Thursday, April 2, 2009

Doctor Day


Shower and shave before throwing down a fruit bar with the usual java gulps to get the day off to a proper start. I've got some old Genesis on the Beamer's audio system. When did progressive rock go bad? Your Own Special Way still sounds good through the trimmed forest in the ear canal. {Too little on top, but plenty where you never want to see it. Hair. Might just shower in Nair one day.}

Dad's got another doctor's appointment with the professional system he loves to hate, that offers no cure, but remains the only source of the lung candy he requires to gasp along in the sedentary stasis of his twilight years. Dad realizes he finds himself as one lucky guy having a chauffeur when the need mandates, and possessing insurance as well as Medicare to cover all the incidentals. My sister, former agricultural specialist for the US government, finds herself driving a truck cross country everyday without any health insurance as she approaches 55 years of age.

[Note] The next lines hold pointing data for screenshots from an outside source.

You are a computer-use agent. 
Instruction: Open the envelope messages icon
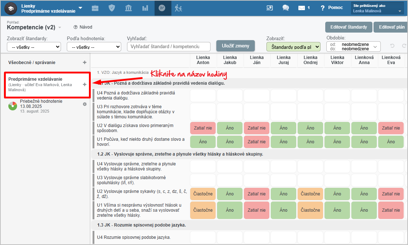point(302,8)
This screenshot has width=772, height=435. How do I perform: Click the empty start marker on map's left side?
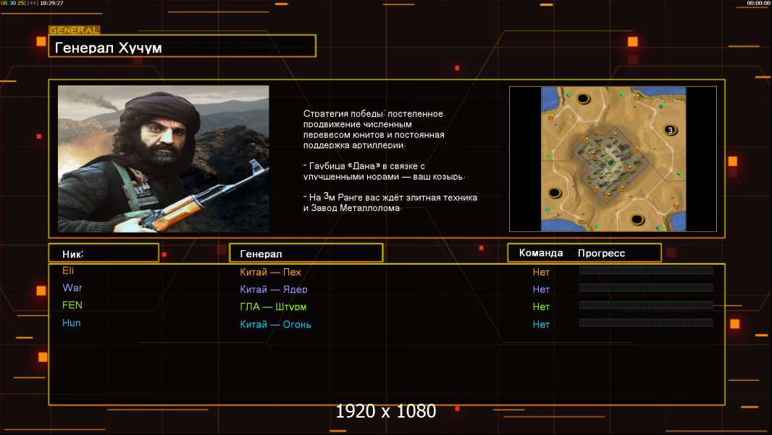tap(555, 193)
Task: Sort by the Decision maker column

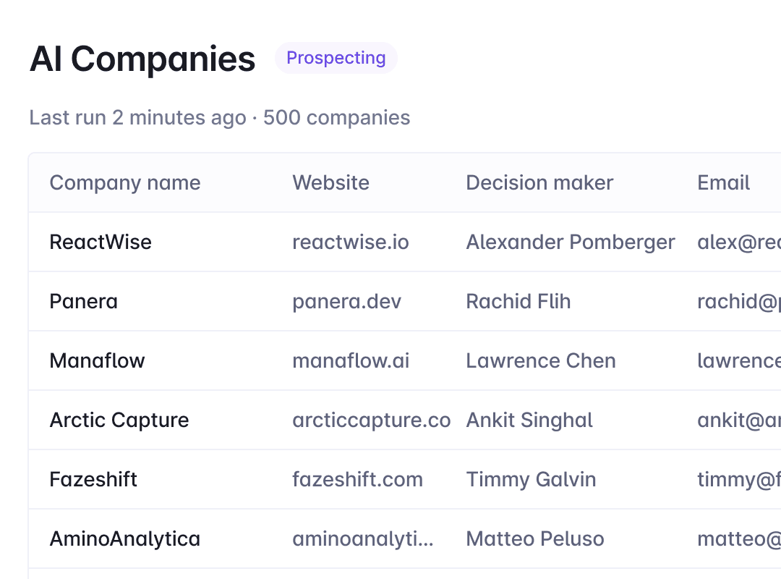Action: [x=539, y=182]
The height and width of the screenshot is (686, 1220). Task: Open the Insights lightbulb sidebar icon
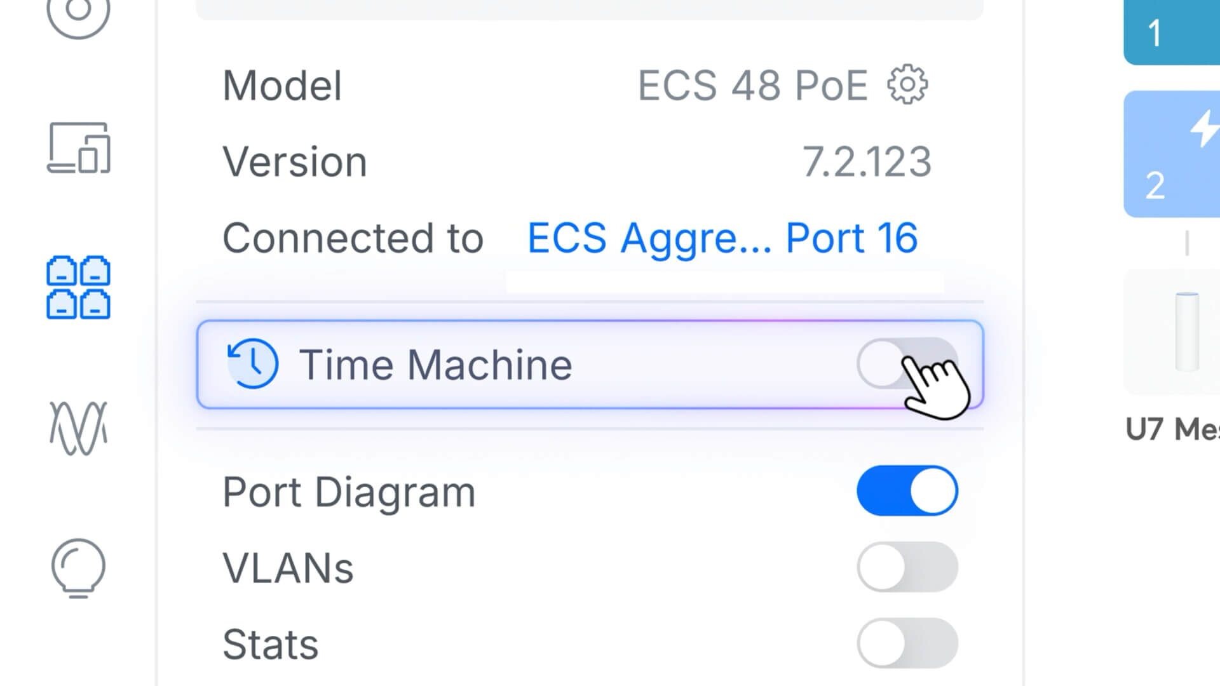coord(78,568)
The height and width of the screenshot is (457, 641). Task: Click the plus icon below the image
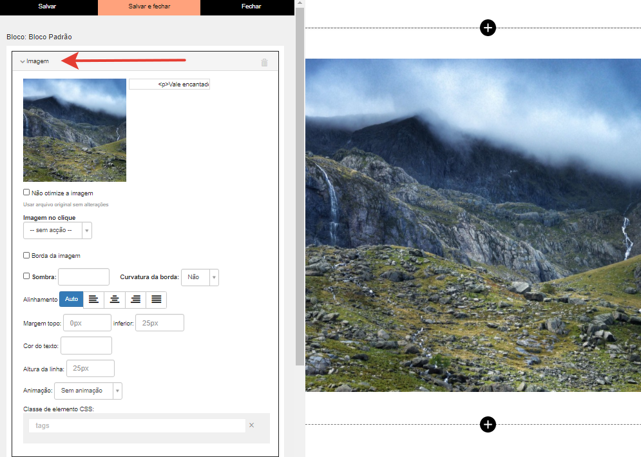(488, 424)
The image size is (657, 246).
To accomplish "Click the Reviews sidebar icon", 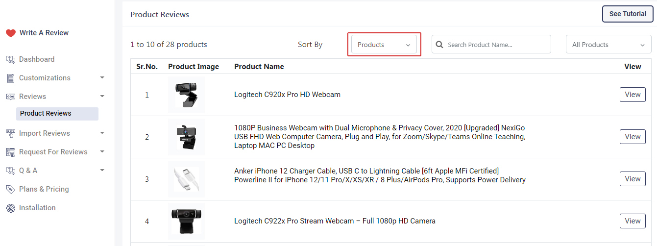I will [11, 97].
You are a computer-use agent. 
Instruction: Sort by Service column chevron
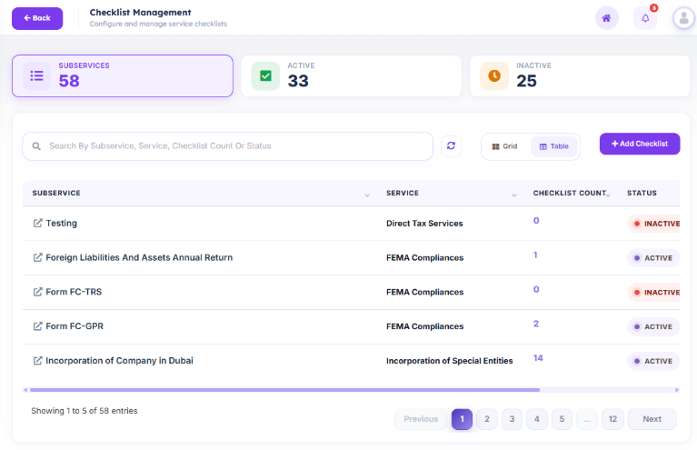tap(513, 195)
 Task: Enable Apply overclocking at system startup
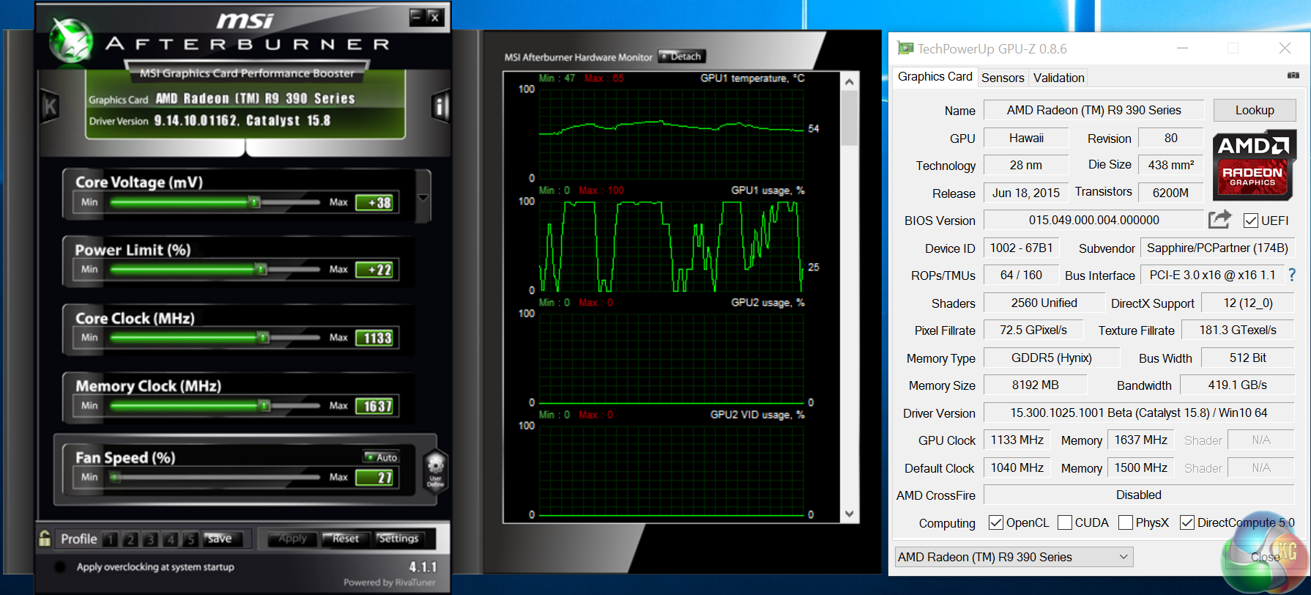pyautogui.click(x=60, y=567)
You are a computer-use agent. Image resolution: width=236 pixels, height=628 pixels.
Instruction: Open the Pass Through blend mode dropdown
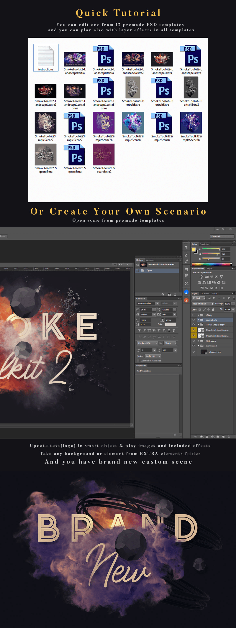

{"Got your chips cashed in.... Truckin'......"}

The doctor goes through dad's brief check up. He's lost a few pounds. Too much effort trying to breathe burns through the calories. Eat before bedtime is the suggestion. See you in three months. Bye. Another appointment made and disease management triumphs again with a suitcase of pills as your ticket for the long slow decline. Those pills cost a lot, but he is covered and one of the very lucky ones

My in-laws are in much worse shape. I won't bore you with the details, but I will say they too are both with terminal ailments, take lots of expensive drugs and get managed by the system to pay as high a tab as possible for these drugs while having been denied some more expensive up-front solutions a few years back that might have mitigated both the drug intake and the disease. The proposed solutions could also have failed, but having an HMO rather than a doctor make the final decision just seems wrong.

America finds itself as a really sick nation, and the reason we are so sick has to do with our health care system. Frontline just put together an exceptional program looking at this issue. The report is call Sick in America, and it follows another exceptional program done last year, Sick Around The World, in exploring the growing health care crisis and the now urgent need to fix the system here in America.

We cannot afford to pass the buck on universal health care any longer. For those who stop by this blog to check on the musings of this Thrasher, I recommend strongly that you check out the links provided in the posting and view these informative programs. Some of the stories will bring a tear to your eyes, or remind you of some of the people you know struggling to survive in a market that cares more about profit than people.

Lisa Girion from the Los Angeles Times, one of the several featured people in the Sick in America story, has an article in February of this year on California health insurers exceeding the state issued rates for last resort health coverage. This type of coverage is designed for people who cannot get coverage on the open market due to a previous condition or when they have lost their job. Vulnerable people in the worst circumstance are the ones the insurance companies prey on for maximizing premiums and when they get the chance to drop you do so out of hand.